Besides, wouldn’t it be interesting to trace the whole, otherwise mysterious journey of a great novel’s composition? GO SET A WATCHMAN as a first draft to which an astute editor reacts by advising Harper Lee to set the novel when Scout was still an innocent child – the result: TO KILL A MOCKINBIRD.
But how can losing the Atticus Finch we know from reading TO KILL A MOCKINGBIRD be an issue of little importance? We know him too well, and he is too real, and dear to us, to take that lightly. Readers of fiction live in two worlds, the “real” one, crammed with unmediated incidence: We go to a funeral of a loved one, and we brush our teeth on the same day- and the vivid, compressed, world of fiction where every incident has been selected to charge that world with meaning. We talk about a great work of fiction as if it were about something – an imagined happening. But a world is not about anything. It simply is.
Atticus Finch simply is the man who inhabits TO KILL A MOCKINGBIRD. I don’t want to lose him to the lesser man who inhabits GO SET A WATCHMAN.
But in her article , A Personal Take on Go Set a Watchman, Ursula K. LeGuin suggests that a more fully developed GO SET A WATCHMAN would have been a better novel that TO KILL A MOCKINGBIRD. She’s too skilled a writer to paraphrase; so I’ll quote a portion, and suggest you read the rest:
“It appears that the New York editor who handled the book (Go Set a Watchman.) was uninterested in the human and moral situation the author was attempting to describe, or in helping her work through the over-simplifications and ineptitudes of that (early) part of the book. Instead, she apparently persuaded Lee to enlarge on the very charming, nostalgic early parts of the book, when Jean Louise was Scout. Lee was encouraged to go back to childhood, and so to evade the problems of the book she wanted to write by writing, instead, a lovable fairytale.
I like to think of the book it might have been, had the editor had the vision to see what this incredibly daring first-novelist was trying to do and encouraged and aided her to do it more
convincingly. But no doubt the editor was, commercially speaking, altogether right. That book would have found some admirers, but never would it have become a best-seller and a “classic.” It wouldn’t have pandered to self-reassuring images of White generosity risking all to save a grateful Black man.”

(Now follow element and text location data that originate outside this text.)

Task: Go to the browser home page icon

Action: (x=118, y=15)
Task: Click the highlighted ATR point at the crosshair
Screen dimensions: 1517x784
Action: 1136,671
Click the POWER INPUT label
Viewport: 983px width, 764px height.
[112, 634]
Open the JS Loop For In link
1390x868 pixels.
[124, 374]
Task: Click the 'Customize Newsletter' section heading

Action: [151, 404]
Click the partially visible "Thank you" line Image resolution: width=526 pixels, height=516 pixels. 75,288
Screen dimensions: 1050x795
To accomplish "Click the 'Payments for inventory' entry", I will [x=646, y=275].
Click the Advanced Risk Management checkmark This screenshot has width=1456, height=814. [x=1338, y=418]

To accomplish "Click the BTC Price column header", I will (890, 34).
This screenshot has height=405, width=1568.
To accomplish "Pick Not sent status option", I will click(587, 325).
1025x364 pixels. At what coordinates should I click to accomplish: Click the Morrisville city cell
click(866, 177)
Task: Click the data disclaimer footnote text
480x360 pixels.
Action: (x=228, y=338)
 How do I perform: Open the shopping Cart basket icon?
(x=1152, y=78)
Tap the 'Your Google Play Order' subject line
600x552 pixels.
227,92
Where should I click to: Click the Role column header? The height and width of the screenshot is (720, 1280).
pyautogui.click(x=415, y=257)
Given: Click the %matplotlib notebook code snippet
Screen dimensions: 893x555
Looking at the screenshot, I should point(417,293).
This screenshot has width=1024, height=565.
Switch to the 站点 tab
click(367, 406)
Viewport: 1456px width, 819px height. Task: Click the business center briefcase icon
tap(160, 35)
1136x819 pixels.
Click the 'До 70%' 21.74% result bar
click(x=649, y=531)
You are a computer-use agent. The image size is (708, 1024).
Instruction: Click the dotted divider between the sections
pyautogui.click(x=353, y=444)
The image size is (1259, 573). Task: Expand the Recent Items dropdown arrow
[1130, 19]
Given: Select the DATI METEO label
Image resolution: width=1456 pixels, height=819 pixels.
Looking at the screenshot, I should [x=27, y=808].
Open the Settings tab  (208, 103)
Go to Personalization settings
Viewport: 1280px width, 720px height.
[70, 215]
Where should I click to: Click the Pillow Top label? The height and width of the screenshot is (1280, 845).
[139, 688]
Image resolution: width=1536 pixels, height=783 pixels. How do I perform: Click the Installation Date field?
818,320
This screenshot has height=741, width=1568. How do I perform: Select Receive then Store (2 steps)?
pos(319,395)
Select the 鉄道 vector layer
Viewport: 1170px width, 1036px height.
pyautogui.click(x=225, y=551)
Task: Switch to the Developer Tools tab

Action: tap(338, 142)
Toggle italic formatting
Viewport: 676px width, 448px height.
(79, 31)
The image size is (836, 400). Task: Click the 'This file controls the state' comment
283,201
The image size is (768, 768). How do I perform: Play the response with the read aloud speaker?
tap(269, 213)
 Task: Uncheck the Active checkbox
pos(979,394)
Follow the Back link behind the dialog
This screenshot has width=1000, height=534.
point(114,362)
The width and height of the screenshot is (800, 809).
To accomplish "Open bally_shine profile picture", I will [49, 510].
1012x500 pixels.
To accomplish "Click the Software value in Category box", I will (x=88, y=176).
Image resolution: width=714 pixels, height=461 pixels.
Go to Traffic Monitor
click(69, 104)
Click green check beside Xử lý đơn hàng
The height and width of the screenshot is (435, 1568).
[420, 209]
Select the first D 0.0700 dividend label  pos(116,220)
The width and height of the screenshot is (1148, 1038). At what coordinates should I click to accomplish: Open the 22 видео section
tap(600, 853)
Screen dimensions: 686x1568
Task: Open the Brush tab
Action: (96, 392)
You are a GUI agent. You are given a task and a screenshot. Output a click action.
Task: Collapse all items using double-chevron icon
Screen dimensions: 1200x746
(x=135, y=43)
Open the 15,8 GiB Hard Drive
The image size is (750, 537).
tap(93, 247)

Very interesting, a refreshing take: Atticus as saint, a fantasy. Ms. Le Guin seems to be saying that when Harper Lee abandoned WATCHMAN for MOCKINGBIRD, she should have at least caused the adult who tells the story to have lost the innocence that caused her to worship her father as a saint when she was still Scout, the child.
Maybe that would have made an even better novel. I do admit that I wish Harper Lee had not included the scene in which Atticus shoots the rabid dog. Does he really have to be a great shot too, strong, laconic, like Garry Cooper in a western?
But Atticus doesn’t risk all. At the conclusion, he still has Scout. He has his house –into which every day a wise, dignified African-American woman comes to cook and clean for him and be a surrogate mother for Scout. He has his freedom, – unlike the Black man he failed to save. If To Kill a Mockingbird really were a lovable fantasy, wouldn’t that falsely accused person have been declared innocent and freed?
Maybe the story behind the story – the unseen narrative of the writing- is the writer clinging to her childish vision of her father as an antidote to her grief.
So maybe I’ll read GO SET A WATCHMAN – more to study the mysterious process by which a novel is made, than for the story itself.
If I do, I will cling to the Atticus Finch I already know. He is as real to me as, say, Soames Forsyte was to Victorian readers – so real that when John Galsworthy wrote his death in The Forsyte Saga it was reported in the obituary section of British newspapers.